I don't normally do pre-dinner cocktails, but if it's a mango mojito I might make an exception. Fortunately just such a thing was on the Penang! menu - a delicious blend of lime, rum, sugar, mint and mango purée. It tasted dangerously like an Innocent smoothie, and I could probably have had three. (And then passed out on the tube home). The 'Penangoska', a blend of lemongrass vodka, fresh lime and mint was also intensely refreshing, though not quite as flavoursome as the mojito. There are several other cocktails as well as a fairly comprehensive wine list.
This is a food blog, though, so here's the stuff you really care about. I apologise for the slightly odd lighting in the photos - restaurant lighting is never particularly camera-friendly, but hopefully you get the gist.
We had two Malaysian curries: ikan assam pedas
, which was a very spicy sweet-sour salmon curry, with a strong lemongrass flavour and nice crunchy vegetables; and the classic beef rendang. The rendang was my favourite dish of the entire evening: the beef was so tender you could pull it apart with chopsticks, and it was cooked in the most exquisite sauce, sweet and rich and slightly tangy, fragrant with coconut and lime. I would have been happy with a plate of that on its own, with some steamed rice (which was also very well cooked, and came in its own little bamboo pot). It's in no way a glamorous plateful, given that it is entirely brown, but don't be put off by this - the flavour is intense and delicious.
We also had two smaller dishes, often key components of your standard noodle bar menu: gyoza - thin steamed dumplings with a deliciously tender and juicy prawn filling - and salt and pepper squid, which was gloriously crispy with a spicy, peppery hit. The gyoza were perfect little parcels, slightly chewy with a wonderful fragrant filling, accompanied by a salty dipping sauce. They're one of the healthier-tasting options on the menu, but still very flavoursome.

* Record extracts *
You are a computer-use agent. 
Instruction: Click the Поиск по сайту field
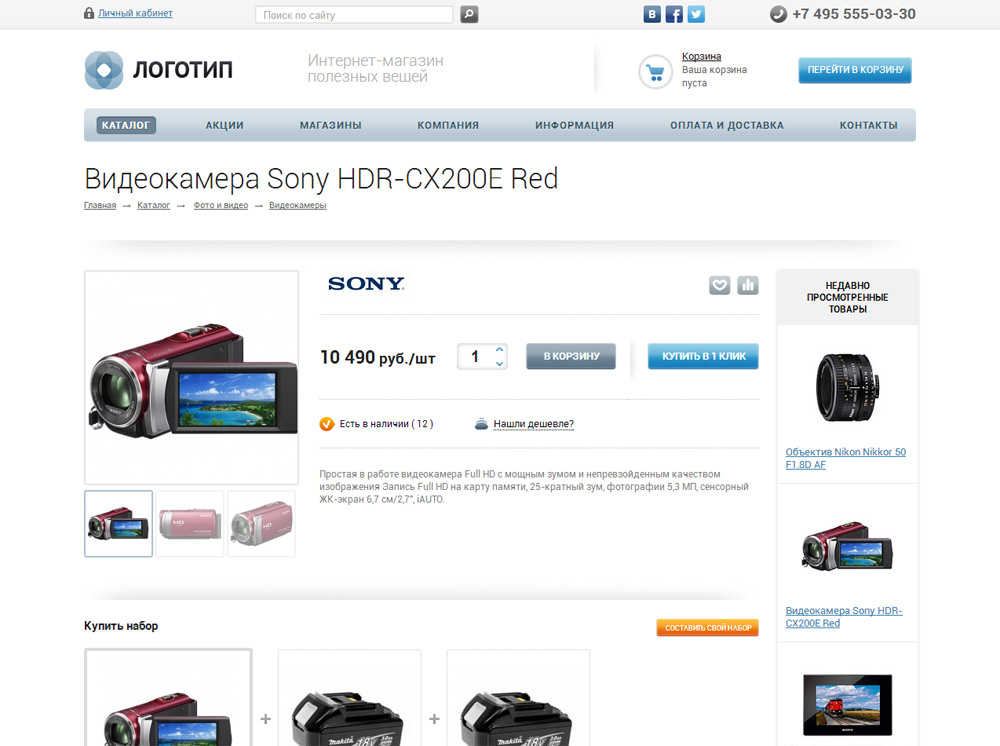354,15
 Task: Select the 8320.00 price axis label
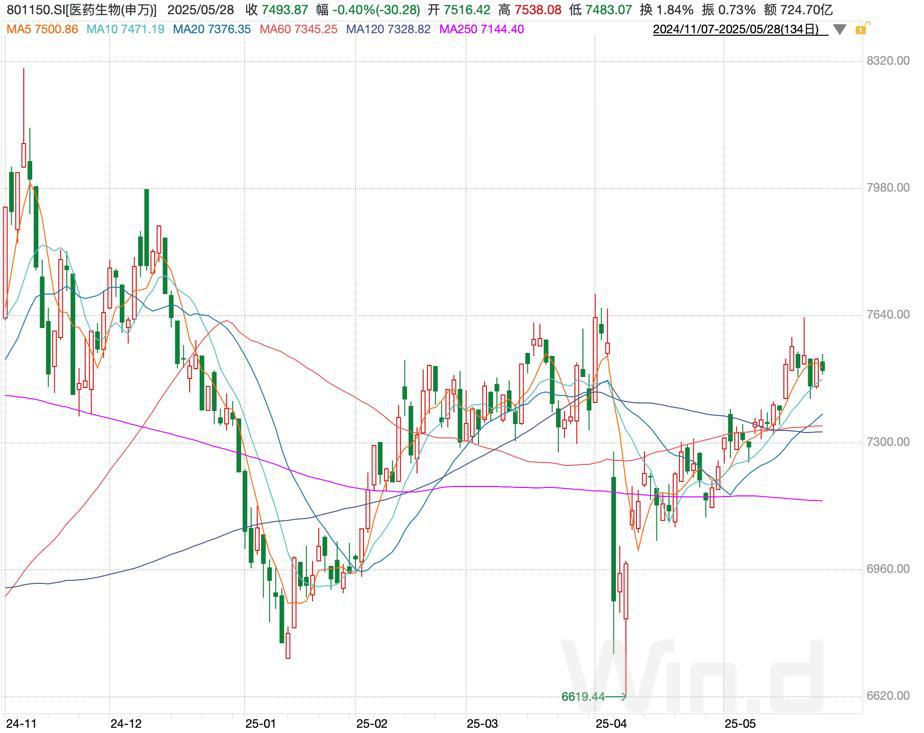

==

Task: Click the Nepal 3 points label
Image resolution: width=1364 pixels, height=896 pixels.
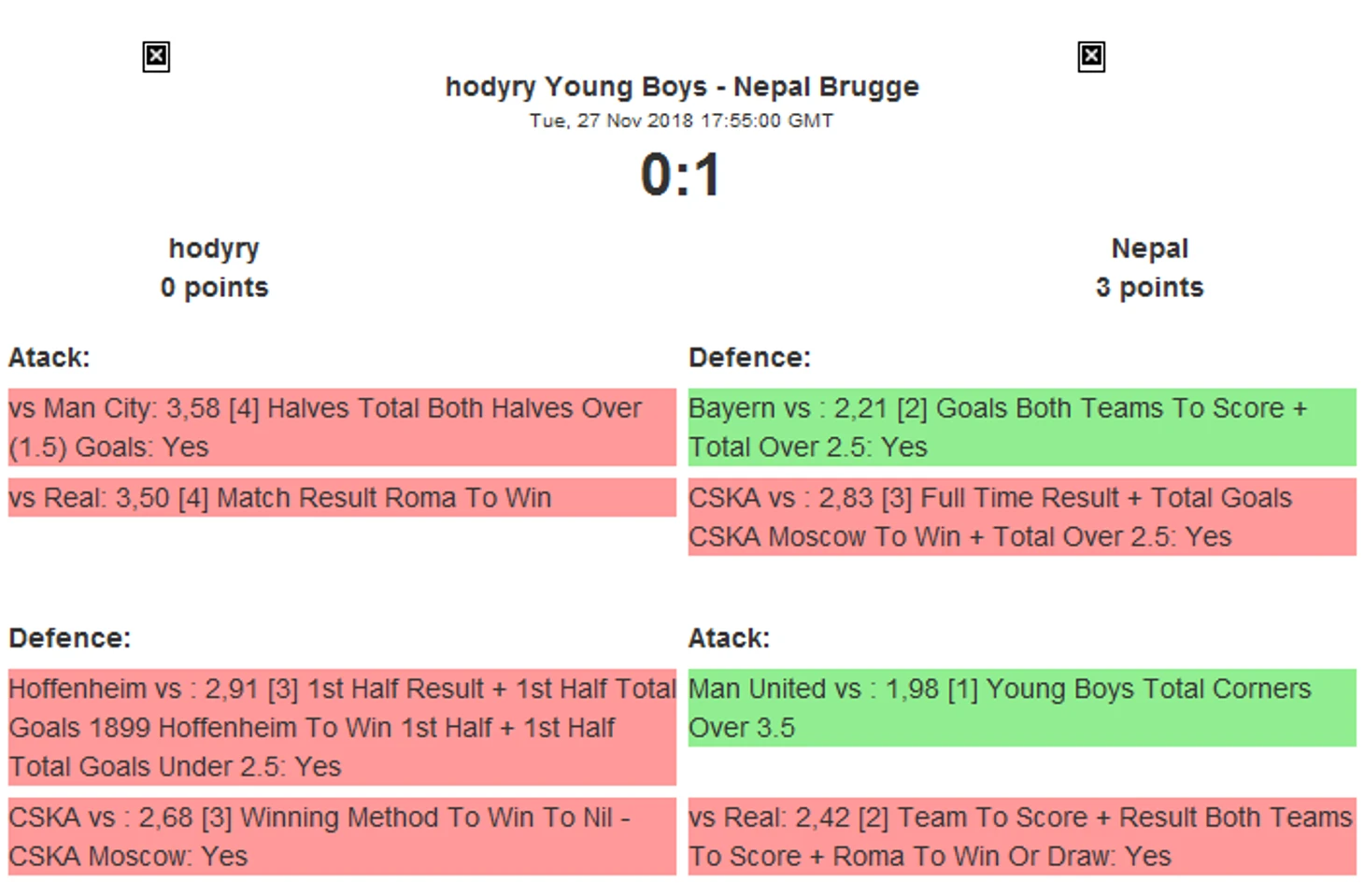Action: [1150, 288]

--

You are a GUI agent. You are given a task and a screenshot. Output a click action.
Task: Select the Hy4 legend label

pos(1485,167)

* Exercises *
• a. In the restaurant review, what filling did the gyoza have?
• b. Translate this sentence from the restaurant review into Spanish: "The gyoza were perfect little parcels, slightly chewy with a wonderful fragrant filling, accompanied by a salty dipping sauce."
• c. Reproduce the part of the restaurant review from "We had two Malaysian" up to and including "intense and delicious.".

* Expected outputs *
• a. A tender and juicy prawn filling.

• b. Las gyozas eran unos paquetitos perfectos, un poco gomosas, con un maravilloso relleno aromático, acompañadas de una salsa salada para mojar.

• c.
We had two Malaysian curries: ikan assam pedas
, which was a very spicy sweet-sour salmon curry, with a strong lemongrass flavour and nice crunchy vegetables; and the classic beef rendang. The rendang was my favourite dish of the entire evening: the beef was so tender you could pull it apart with chopsticks, and it was cooked in the most exquisite sauce, sweet and rich and slightly tangy, fragrant with coconut and lime. I would have been happy with a plate of that on its own, with some steamed rice (which was also very well cooked, and came in its own little bamboo pot). It's in no way a glamorous plateful, given that it is entirely brown, but don't be put off by this - the flavour is intense and delicious.